== Exercise brief ==
Copy the rows word for word, starting at the line containing "Screen dimensions: 970x604" and ending with the line containing "[1080, 206]", both of those lines included.

== Supplied material ==
-------
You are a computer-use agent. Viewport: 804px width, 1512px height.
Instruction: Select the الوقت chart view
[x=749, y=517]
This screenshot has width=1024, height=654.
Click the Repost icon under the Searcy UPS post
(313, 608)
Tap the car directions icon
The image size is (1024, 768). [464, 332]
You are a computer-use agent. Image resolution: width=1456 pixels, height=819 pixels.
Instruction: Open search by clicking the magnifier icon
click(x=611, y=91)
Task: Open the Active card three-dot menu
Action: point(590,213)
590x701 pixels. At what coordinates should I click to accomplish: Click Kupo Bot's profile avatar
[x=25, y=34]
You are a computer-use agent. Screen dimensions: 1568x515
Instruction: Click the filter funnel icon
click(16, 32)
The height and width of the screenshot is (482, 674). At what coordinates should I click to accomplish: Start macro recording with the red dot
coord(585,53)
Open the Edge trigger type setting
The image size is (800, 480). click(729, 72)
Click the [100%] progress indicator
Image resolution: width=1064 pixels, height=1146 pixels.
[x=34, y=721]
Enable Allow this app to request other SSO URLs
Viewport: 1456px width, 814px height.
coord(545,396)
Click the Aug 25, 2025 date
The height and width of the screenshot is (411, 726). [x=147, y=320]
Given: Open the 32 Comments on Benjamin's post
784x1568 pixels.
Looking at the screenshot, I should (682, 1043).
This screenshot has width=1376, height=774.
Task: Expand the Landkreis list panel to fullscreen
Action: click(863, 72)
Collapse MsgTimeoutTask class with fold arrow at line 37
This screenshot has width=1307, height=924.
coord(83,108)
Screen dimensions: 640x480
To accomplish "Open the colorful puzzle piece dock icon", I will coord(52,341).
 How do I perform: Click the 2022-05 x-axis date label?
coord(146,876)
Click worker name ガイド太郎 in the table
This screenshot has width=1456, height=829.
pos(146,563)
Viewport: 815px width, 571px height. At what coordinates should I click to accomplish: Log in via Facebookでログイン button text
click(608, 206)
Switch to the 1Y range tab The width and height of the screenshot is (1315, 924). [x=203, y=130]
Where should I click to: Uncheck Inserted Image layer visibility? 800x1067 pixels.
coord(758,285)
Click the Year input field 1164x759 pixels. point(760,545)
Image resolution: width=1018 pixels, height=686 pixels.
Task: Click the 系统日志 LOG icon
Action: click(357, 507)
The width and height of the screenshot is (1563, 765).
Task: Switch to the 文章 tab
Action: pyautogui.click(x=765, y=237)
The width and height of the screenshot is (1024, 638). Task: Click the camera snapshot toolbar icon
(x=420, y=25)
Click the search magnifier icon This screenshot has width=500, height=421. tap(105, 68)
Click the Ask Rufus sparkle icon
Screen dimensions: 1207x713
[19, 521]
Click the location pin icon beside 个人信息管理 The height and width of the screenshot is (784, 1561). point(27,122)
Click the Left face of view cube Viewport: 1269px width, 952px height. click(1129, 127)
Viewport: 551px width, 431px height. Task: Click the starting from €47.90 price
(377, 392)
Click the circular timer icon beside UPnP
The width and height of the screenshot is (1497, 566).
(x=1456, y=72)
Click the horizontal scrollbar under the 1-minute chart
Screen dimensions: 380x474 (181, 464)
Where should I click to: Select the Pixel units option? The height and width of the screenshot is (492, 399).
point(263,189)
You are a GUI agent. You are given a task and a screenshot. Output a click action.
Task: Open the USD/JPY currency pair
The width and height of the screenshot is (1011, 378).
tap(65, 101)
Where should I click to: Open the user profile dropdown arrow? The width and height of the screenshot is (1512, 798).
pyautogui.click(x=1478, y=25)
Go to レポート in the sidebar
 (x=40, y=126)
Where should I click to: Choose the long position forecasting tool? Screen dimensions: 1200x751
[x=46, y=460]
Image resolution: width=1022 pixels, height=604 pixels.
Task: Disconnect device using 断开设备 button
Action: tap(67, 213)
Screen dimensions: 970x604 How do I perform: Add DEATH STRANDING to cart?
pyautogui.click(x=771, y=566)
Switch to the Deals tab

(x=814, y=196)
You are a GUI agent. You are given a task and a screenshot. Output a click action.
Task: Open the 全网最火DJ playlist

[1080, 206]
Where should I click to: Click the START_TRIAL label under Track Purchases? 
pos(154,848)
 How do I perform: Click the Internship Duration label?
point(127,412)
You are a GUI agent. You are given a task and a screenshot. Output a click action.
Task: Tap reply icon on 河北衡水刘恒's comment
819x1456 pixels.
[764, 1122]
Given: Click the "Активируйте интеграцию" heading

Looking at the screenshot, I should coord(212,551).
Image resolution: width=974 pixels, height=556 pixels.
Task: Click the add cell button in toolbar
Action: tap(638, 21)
-------
== The completed task ==
Screen dimensions: 970x604 How do I perform: Add DEATH STRANDING to cart?
pyautogui.click(x=771, y=566)
Switch to the Deals tab

(x=814, y=196)
You are a GUI agent. You are given a task and a screenshot. Output a click action.
Task: Open the 全网最火DJ playlist

[1080, 206]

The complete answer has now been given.